ALEX BRUMMER: British firms that dream of making it big on Wall Street should be careful what they wish for
Wall Street’s appeal to UK companies seeking higher valuations, independence from UK corporate governance standards and more generous executive pay is understandable.
These factors all played a role in SoftBank’s pivotal decision to resell Arm Holdings in New York and Tarmac owner CRH’s decision to relocate to the United States.
Other would-be emigrants, like medtech giant Smith & Nephew and banker HSBC, peeked over the fence and decided to stay put.
Cambridge-based biotech Abcam was among those who decided to make the Nasdaq route.
The company’s antibody discoveries are used by 750,000 researchers around the world. It is an important link in the life sciences chain, which is a great boon to researchers working on oncology treatments.
Dog eats dog: When smaller, innovative British companies make the decision to go west on Wall Street, they have to be careful about what they wish for
Veteran fund manager Richard Buxton warned of the “very sad state” of UK stock markets in an FT interview this week ahead of his retirement after four decades in the City.
He argued that it could be “many years before declining London markets are reversed”. However, he failed to point out that the main reason for the decline is not only the allure of Wall Street, but also the UK’s extraordinary willingness to sell its crown jewels to the highest bidder.
That’s why so many of our mismanaged utilities, from water to electricity to airports, are in foreign hands, betraying the legacy of the Thatcher privatizations.
Of late, the London stock market has also had to face challenges from activists. That reminds me of Elliott Advisors’ undeserved criticism of Emma Walmsley, CEO of GlaxoSmithKline, and Nelson Peltz’s idea at Unilever.
Activism is far more pronounced on Wall Street, and there are even mutual funds that specialize in buying stocks based on early regulatory filings.

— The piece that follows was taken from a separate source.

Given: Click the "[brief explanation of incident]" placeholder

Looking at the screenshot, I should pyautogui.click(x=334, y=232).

When smaller innovative companies make the decision to go west, they need to be careful about what they wish for. It wasn’t long before Abcam fell victim to the activists.

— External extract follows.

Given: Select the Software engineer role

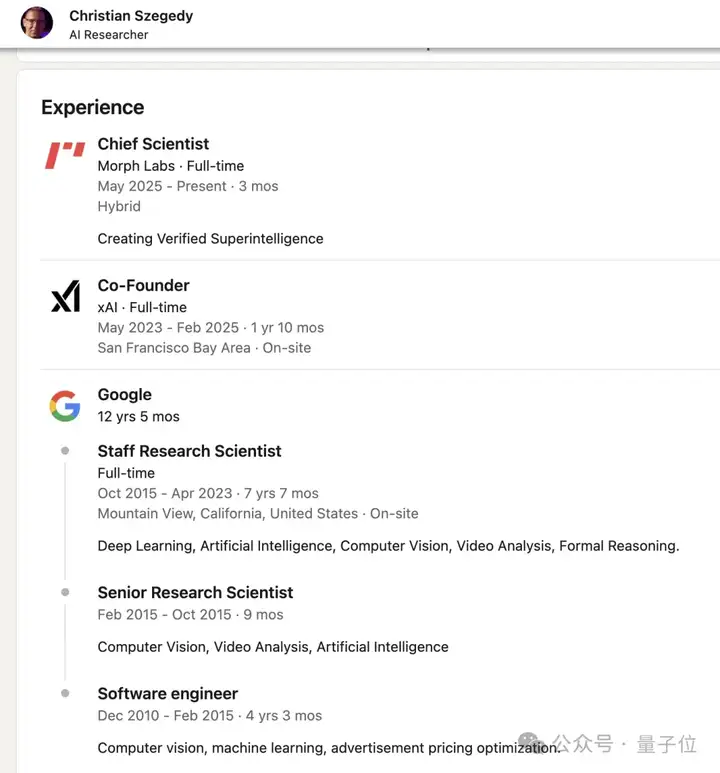Looking at the screenshot, I should click(168, 694).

A disappointing stock price performance in the US drew unwanted attention not only from activist Starboard Value but also from company founder Jonathan Milner, who owns 6 percent of the shares.
Instead of the board of nodding directors – led by chairman Peter Allen – tackling the defense of Britain’s science and innovation, there was little opposition to an offer.

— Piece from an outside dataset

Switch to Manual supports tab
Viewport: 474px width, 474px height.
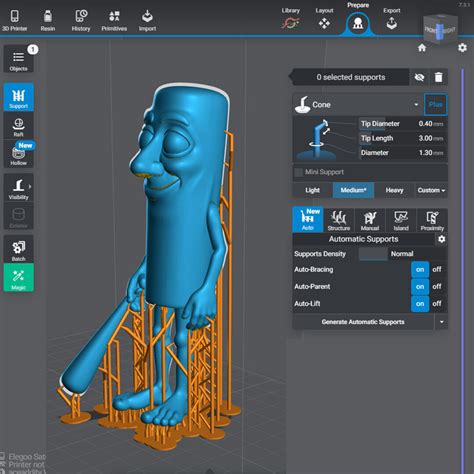370,220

With an offer of $24 per share (£19), a valuation of £4.5 billion and rebellious investors, the company found a £150 billion offer from Danaher irresistible.
The streets of New York now seem to be paved with gold. But during its short stint on Wall Street, Abcam’s genius went largely unnoticed as the stock plummeted.
As is often the case with a proposed new owner abroad, Danaher tries to ward off criticism from the start. A less clear press release states, “Abcam is expected to operate as a separate operating company and brand within Danaher’s Life Sciences segment.”
Perhaps. But Abcam is a key player in the UK’s world-leading life sciences sector and it is a terrible waste to see the company, its scientists, engineers, patents and innovations fall into the hands of a foreign medical group.
Losing a stock market price for a UK-headquartered company to the US is always a major blow. But with foreign ownership comes command and control.
The sale acts like a powerful vacuum cleaner, sucking out the best and brightest overseas, diminishing the importance of a UK head office and allowing corporation tax to trickle away.
The Tories’ attempt to return Arm to the UK failed. Now they have a new opportunity to show they are serious about delivering on Jeremy Hunt’s promise to make the UK the next Silicon Valley.
There will be claims that Abcam needs the investment capital that its prospective owners wish to provide.
These are exactly the sort of companies that could have benefited from the London Stock Exchange’s new ‘middle’ fundraising platform if they hadn’t left the City in the first place.
Business Secretary Kemi Badenoch has an opportunity to show the government is ready to scrutinize foreign deals and ensure they work in the broader public interest by invoking the National Security & Investment Act.
No other G7 country would allow valuable science and biotechnology to leak abroad so easily.